Exploring Peek-A-Boo Slot Canyon in Kanab Utah

Hiking in Utah’s Red Canyon – A Quiet Alternative to Bryce


  • John Quinn

    You are fast becoming my one stop shop for planning my Utah trip. Loved this. Spectacular photos too. Mind you won’t be any point me writing about it. You are now the resident authority on the subject.

  • Jen Nilsson

    I missed Arches on my Utah road trip in 2019, so you can bet that I’m headed back! Especially after reading this post. Thank you for the tips. I’ll follow your map when I head to Moab to this year!

  • Jane

    I love Arches NP. So scenic! You did well to get a photo of Delicate Arch without people. Have you ever been in winter? We were there last January and there was a smattering of snow which made the red rocks even more stunning. Enjoyed reading this and seeing your pics.

    • thethoroughtripper

      Definitely took some patience to quickly snap a people-free shot. I would imagine it could be a challenging hike in the winter? Slippery….

  • Becky Exploring

    Great tips for visiting Arches National Park, Steven! Those rock formations are incredible.
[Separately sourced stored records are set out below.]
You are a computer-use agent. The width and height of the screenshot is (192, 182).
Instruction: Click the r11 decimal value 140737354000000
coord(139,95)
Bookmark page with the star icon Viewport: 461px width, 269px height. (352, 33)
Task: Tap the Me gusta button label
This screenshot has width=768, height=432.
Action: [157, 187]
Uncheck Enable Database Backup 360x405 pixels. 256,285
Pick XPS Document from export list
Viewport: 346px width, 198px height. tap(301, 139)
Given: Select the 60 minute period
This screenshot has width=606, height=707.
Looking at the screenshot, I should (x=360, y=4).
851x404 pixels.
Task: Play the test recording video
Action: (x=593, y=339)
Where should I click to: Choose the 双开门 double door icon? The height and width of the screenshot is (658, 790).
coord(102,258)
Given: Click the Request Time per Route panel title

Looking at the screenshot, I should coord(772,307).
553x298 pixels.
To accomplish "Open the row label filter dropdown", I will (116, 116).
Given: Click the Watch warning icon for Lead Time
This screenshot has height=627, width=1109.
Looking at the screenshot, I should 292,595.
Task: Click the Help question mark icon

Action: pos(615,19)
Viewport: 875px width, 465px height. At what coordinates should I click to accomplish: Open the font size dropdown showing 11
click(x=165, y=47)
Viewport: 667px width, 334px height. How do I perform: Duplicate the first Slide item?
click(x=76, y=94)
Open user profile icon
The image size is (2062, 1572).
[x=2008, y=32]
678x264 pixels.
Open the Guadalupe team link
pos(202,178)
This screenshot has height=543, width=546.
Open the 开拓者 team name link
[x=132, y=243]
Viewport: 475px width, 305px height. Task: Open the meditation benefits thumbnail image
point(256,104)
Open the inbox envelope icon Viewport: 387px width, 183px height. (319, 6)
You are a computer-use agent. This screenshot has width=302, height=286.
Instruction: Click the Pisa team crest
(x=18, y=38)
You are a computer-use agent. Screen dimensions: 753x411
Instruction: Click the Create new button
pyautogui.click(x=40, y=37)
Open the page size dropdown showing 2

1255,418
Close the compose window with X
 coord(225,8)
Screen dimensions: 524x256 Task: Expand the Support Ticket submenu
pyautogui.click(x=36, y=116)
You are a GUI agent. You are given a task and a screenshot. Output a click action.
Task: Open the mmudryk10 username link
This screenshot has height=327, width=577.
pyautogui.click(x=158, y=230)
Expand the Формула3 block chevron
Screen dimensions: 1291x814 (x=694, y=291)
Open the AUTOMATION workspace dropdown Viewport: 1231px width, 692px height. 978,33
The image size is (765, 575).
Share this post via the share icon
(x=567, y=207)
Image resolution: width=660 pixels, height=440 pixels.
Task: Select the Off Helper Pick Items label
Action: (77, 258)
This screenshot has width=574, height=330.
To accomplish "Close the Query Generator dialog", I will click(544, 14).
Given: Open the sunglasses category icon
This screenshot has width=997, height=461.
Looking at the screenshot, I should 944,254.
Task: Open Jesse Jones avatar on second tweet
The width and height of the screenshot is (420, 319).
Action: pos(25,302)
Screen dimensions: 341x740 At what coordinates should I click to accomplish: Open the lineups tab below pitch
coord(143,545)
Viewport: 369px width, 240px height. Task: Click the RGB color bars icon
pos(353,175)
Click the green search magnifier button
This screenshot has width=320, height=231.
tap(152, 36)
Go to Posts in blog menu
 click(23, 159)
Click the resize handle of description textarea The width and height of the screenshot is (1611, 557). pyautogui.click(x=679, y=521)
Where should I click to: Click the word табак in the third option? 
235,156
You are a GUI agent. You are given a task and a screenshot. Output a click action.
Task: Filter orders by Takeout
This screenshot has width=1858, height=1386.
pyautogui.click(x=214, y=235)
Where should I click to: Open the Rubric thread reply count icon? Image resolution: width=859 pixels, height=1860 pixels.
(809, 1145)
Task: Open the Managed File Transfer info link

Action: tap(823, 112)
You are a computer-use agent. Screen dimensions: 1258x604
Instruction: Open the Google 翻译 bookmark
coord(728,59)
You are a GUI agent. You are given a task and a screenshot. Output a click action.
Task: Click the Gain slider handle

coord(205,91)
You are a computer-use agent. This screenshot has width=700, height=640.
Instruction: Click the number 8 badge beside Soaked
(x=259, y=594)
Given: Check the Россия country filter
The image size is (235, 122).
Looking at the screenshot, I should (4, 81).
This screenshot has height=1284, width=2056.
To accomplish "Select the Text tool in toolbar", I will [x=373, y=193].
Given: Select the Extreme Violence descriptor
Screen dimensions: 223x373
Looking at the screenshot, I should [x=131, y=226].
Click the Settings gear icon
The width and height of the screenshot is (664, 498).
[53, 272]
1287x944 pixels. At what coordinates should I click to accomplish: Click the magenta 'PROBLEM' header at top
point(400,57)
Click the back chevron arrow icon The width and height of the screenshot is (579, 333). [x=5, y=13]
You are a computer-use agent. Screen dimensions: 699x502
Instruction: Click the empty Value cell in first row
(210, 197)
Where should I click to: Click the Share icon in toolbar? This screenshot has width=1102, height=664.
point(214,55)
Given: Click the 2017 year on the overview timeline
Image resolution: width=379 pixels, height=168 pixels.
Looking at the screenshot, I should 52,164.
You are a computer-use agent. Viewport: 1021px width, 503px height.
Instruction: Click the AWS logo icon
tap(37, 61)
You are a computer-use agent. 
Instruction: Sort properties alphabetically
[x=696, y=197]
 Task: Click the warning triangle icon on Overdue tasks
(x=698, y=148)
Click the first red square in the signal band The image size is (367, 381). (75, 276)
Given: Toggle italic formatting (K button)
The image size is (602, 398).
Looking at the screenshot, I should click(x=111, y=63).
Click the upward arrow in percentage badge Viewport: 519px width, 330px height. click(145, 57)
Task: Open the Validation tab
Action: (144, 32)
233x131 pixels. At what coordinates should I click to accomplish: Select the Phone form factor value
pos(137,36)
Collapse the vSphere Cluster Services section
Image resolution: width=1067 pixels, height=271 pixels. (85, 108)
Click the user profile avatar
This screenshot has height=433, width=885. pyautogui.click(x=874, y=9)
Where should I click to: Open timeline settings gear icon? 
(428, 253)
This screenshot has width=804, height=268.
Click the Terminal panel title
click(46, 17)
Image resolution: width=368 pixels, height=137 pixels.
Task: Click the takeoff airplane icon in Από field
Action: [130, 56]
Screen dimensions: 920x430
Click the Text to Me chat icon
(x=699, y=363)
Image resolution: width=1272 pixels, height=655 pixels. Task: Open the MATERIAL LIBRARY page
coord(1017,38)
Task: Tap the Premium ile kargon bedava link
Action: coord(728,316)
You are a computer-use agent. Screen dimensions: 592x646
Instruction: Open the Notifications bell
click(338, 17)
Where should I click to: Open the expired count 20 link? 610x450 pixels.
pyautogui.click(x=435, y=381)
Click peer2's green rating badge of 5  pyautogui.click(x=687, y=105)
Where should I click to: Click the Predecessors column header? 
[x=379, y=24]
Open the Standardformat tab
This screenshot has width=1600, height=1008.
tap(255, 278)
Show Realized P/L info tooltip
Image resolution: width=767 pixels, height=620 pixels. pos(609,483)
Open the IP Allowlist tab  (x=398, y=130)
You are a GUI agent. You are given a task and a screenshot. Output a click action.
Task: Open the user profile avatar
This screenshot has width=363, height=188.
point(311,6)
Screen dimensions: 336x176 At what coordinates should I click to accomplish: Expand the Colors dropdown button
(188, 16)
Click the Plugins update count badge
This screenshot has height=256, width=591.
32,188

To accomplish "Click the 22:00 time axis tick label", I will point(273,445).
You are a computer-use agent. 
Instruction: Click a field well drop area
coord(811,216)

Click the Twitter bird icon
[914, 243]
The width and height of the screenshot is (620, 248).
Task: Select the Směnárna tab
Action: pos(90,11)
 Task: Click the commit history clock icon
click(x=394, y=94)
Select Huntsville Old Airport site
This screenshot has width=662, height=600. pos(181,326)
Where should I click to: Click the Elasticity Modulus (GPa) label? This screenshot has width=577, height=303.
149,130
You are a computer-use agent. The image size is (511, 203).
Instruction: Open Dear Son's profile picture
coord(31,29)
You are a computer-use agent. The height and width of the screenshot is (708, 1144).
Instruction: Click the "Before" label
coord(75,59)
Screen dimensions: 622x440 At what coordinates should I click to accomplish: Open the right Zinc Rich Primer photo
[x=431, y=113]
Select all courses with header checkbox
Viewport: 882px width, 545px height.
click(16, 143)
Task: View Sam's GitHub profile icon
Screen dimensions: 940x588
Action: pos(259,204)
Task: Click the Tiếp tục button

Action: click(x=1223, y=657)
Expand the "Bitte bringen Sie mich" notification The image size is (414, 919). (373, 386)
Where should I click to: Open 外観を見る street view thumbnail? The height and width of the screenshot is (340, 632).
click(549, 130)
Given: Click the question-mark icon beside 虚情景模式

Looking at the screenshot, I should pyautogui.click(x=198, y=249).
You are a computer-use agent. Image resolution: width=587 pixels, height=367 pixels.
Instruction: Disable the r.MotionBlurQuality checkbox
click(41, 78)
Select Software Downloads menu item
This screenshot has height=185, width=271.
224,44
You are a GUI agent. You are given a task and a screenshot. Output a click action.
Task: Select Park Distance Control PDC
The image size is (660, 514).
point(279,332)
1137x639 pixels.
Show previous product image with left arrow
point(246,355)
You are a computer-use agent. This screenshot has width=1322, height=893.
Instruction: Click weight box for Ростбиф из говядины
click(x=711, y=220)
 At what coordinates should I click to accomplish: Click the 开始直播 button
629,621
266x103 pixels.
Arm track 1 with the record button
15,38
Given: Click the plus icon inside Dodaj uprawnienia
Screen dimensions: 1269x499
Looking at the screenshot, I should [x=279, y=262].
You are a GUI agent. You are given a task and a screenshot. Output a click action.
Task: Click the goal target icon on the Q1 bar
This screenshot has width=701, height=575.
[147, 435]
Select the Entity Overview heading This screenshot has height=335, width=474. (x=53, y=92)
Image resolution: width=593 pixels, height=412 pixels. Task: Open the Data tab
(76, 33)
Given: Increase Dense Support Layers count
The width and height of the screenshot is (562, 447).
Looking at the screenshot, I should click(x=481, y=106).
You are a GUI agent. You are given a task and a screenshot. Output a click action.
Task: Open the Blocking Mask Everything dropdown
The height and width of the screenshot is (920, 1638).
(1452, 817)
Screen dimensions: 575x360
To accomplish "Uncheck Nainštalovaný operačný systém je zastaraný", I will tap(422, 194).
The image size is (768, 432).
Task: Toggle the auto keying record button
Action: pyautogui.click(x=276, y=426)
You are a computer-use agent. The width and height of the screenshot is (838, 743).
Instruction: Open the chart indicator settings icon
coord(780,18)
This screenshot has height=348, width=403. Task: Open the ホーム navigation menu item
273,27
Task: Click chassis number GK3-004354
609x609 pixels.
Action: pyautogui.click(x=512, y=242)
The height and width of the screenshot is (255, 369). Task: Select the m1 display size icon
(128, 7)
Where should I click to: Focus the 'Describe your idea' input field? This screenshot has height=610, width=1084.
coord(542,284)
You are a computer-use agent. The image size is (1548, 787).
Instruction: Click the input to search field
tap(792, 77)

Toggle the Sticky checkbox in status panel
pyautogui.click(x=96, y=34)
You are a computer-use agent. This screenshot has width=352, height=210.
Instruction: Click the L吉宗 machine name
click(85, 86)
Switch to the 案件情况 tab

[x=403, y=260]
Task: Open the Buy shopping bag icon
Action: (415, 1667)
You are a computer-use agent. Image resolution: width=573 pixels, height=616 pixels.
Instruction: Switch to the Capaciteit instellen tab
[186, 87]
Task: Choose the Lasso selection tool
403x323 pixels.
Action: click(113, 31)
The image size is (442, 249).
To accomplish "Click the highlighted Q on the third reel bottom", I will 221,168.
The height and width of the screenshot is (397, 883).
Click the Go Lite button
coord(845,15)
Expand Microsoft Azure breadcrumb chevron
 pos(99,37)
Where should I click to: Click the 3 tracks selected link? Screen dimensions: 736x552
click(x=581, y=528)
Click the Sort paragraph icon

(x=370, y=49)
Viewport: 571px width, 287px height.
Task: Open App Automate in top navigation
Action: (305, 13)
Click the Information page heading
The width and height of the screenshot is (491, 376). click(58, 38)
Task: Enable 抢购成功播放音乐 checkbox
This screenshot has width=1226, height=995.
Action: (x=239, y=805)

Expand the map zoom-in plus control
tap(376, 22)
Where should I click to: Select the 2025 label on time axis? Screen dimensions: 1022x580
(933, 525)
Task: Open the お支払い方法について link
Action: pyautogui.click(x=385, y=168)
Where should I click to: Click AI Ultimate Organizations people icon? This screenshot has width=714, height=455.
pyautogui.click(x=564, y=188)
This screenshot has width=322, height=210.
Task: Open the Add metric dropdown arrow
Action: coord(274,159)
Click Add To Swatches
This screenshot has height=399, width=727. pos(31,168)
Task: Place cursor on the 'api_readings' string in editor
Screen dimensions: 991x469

It’s sort of like deciding what shapes the clouds are in when you first look at them. The first shot of The Windows reminds me of a mask with two holes for the eyes. Now that I’ve seen that, I can’t see anything else when I look at it!

  • Peggy Zipperer

    I love Arches NP, it is so beautiful! My regret is that I tripped (so clumsy!!) on the way up to Delicate Arch and while I wasn’t hurt, I was bleeding a bit and didn’t finish the hike; plus, the line at the arch was so long. I’ll definitely go try again with a bit more caution next time & maybe some band-aids. Great tips!

  • Lisa

    Stunning post Steven. I’ve never visited Arches National Park, but I want to see it one day. The formations are mesemerising, I could photograph here for hours.

  • Stefan (BerkeleySqB)

    Growing up going camping in a national park like this on a regular basis sounds pretty fun, Steven.

    I grew up with some of these Utah rock formations too and remember them very well… from westerns I watched with my family on the telly.

    I love the Bavarian Alps, but the vastness of those U.S. national parks and the abundant and often dangerous wildlife is just a whole different category of adventure.

  • Carolyn Jepson

    Steve, you are indeed a “thorough tripper”. These pictures are amazing and your descriptions spot on. You have captured some areas that we never even explored before in those early camping days with you and your brothers. We are now anxious to return and cover more of this incredible and inspiring territory. Great job.